— Information given —
(begin)
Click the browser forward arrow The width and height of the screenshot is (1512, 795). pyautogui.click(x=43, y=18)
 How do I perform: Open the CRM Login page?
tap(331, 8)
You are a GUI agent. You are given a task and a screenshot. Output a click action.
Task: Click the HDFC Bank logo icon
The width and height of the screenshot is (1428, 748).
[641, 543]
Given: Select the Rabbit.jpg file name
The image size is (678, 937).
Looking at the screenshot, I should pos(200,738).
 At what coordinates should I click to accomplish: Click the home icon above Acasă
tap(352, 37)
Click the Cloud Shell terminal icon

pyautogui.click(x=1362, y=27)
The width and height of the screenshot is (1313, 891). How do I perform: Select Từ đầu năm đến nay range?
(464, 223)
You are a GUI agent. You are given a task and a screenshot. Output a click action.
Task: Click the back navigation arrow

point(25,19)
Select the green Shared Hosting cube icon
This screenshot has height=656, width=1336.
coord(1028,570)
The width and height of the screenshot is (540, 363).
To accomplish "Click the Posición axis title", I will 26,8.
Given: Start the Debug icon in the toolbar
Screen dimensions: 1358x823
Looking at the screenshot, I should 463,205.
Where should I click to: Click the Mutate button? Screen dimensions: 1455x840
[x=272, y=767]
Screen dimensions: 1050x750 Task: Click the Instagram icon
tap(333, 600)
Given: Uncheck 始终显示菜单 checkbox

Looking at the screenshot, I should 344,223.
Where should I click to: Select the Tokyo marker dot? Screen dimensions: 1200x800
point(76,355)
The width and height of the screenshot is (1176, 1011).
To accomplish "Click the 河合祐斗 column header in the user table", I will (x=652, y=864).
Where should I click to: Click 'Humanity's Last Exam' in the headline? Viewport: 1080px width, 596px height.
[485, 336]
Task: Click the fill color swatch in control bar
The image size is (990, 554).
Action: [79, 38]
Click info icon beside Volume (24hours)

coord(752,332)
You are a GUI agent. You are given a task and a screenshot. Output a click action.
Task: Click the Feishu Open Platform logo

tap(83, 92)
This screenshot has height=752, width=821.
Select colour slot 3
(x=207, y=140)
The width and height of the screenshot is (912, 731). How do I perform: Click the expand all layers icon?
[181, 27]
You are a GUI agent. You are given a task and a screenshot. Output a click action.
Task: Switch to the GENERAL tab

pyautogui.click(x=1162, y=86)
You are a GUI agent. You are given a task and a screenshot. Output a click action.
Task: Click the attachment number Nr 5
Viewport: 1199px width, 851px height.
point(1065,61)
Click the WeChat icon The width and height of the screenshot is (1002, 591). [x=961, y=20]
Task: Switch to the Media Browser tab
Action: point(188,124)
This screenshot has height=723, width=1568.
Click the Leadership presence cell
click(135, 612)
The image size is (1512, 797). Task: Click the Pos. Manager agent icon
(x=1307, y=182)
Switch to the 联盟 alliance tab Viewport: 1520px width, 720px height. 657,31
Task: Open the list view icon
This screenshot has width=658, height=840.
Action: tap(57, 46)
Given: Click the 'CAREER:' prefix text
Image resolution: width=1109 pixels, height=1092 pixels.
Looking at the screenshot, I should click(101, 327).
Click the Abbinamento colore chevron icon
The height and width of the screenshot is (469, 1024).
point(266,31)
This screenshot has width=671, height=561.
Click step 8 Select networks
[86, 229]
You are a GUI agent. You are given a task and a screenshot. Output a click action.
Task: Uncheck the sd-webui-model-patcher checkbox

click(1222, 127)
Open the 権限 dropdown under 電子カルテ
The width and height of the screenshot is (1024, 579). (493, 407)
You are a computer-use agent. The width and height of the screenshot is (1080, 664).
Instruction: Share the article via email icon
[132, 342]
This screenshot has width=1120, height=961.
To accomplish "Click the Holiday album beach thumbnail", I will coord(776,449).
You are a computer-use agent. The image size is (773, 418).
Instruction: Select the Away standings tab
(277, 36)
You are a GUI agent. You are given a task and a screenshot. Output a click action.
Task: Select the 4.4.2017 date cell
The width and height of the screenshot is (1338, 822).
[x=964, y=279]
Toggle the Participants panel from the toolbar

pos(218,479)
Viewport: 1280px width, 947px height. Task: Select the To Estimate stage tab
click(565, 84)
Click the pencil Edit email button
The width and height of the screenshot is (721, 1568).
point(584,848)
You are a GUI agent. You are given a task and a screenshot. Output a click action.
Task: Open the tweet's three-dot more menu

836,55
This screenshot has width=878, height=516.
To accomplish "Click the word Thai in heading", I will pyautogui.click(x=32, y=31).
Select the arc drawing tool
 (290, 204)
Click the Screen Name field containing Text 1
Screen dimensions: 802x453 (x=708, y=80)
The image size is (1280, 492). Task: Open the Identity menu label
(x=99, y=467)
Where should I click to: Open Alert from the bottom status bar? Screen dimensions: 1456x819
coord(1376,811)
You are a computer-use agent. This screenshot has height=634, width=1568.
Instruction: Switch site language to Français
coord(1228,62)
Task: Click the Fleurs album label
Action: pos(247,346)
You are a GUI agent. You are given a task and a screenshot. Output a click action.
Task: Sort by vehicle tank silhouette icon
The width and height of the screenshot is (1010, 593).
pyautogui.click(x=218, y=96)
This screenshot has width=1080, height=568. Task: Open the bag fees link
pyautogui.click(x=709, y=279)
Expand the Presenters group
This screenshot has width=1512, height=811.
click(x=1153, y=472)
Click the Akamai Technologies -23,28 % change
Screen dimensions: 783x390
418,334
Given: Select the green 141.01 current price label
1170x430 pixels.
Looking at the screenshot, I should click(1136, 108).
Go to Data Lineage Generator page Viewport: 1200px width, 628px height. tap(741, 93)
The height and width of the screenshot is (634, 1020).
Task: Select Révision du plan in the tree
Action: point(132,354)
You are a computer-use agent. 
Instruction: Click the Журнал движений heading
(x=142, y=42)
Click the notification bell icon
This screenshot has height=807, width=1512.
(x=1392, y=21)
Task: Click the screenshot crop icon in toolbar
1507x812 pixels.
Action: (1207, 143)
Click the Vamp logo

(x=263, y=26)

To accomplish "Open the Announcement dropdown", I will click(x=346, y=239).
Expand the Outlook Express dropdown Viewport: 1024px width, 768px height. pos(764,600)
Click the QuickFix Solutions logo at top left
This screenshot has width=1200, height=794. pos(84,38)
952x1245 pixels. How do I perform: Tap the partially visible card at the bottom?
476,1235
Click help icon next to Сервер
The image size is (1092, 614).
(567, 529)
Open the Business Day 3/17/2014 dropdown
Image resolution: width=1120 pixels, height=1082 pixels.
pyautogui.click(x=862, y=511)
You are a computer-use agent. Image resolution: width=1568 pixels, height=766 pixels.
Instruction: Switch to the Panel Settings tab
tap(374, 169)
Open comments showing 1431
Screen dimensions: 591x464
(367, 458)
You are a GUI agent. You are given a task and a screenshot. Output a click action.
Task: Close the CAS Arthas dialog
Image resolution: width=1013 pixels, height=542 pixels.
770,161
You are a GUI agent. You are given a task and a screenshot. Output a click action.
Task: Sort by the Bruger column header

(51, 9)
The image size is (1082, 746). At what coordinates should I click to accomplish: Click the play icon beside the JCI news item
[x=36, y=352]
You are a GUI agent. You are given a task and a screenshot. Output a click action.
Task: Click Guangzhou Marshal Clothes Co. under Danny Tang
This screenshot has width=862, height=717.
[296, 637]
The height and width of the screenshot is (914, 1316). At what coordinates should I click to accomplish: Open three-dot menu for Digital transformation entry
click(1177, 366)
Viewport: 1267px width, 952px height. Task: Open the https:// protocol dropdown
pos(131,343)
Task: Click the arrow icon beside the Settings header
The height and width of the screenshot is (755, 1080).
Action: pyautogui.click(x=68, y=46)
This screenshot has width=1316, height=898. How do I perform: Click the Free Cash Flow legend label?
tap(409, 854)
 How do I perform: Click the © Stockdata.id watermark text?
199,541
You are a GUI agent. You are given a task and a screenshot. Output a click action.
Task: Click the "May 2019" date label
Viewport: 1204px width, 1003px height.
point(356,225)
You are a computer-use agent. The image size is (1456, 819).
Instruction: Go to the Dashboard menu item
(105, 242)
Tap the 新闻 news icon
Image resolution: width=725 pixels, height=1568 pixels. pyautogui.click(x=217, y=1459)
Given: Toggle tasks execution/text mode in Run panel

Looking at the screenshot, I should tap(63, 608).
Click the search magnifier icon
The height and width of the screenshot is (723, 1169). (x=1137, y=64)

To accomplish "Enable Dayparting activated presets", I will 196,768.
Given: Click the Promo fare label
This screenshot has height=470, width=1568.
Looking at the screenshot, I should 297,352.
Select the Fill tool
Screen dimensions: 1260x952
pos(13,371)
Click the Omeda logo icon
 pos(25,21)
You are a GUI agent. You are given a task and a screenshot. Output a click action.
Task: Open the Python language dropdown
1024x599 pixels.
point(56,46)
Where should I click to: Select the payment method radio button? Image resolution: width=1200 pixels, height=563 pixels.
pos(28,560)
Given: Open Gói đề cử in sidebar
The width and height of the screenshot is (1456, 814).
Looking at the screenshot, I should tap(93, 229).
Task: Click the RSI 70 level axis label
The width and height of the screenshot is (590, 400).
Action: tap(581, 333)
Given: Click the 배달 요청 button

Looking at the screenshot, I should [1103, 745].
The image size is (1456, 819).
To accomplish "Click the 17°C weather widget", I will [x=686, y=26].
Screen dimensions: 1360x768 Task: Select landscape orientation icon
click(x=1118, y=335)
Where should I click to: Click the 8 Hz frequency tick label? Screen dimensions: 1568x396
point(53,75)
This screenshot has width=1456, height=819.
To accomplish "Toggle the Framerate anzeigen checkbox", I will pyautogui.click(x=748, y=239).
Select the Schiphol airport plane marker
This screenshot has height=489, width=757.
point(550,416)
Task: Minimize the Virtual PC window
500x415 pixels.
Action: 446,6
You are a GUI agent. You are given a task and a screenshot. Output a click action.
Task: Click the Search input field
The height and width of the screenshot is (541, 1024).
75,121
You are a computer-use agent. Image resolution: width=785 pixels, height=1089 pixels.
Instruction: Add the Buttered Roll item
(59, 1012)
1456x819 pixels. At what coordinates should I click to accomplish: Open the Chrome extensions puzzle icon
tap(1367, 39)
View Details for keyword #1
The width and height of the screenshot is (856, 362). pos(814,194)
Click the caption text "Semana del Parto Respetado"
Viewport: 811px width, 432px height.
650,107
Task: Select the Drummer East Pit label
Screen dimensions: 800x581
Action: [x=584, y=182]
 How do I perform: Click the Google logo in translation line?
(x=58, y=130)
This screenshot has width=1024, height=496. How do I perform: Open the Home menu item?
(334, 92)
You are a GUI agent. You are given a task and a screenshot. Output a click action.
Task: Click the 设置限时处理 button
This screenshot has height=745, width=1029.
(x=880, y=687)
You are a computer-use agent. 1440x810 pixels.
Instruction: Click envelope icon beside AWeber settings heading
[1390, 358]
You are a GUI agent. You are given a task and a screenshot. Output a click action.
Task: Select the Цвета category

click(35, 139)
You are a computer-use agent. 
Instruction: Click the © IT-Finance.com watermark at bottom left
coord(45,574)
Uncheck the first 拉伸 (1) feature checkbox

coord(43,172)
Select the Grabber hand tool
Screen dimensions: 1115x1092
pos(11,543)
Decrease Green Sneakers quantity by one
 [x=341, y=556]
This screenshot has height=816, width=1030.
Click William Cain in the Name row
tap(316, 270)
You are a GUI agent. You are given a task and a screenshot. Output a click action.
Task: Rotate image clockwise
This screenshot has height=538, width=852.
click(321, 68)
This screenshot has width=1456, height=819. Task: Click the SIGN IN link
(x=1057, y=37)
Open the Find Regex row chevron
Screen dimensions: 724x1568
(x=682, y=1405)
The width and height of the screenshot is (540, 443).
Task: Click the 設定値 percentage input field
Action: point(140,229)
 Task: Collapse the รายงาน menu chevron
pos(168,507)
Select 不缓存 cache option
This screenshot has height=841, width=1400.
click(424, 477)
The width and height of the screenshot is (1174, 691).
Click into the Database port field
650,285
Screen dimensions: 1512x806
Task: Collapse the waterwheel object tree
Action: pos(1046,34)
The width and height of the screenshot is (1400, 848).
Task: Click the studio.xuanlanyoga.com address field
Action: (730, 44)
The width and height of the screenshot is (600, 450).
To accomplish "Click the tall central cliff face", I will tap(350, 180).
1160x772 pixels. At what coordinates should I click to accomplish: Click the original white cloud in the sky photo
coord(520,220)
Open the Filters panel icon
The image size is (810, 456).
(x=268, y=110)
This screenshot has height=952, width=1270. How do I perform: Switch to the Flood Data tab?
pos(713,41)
(end)
— Task requirements —
Please copy the records starting at the line that contains "This screenshot has height=952, width=1270." and ending at the end of the records, exactly as they appear, both ends included.

— The answer —
This screenshot has height=952, width=1270. How do I perform: Switch to the Flood Data tab?
pos(713,41)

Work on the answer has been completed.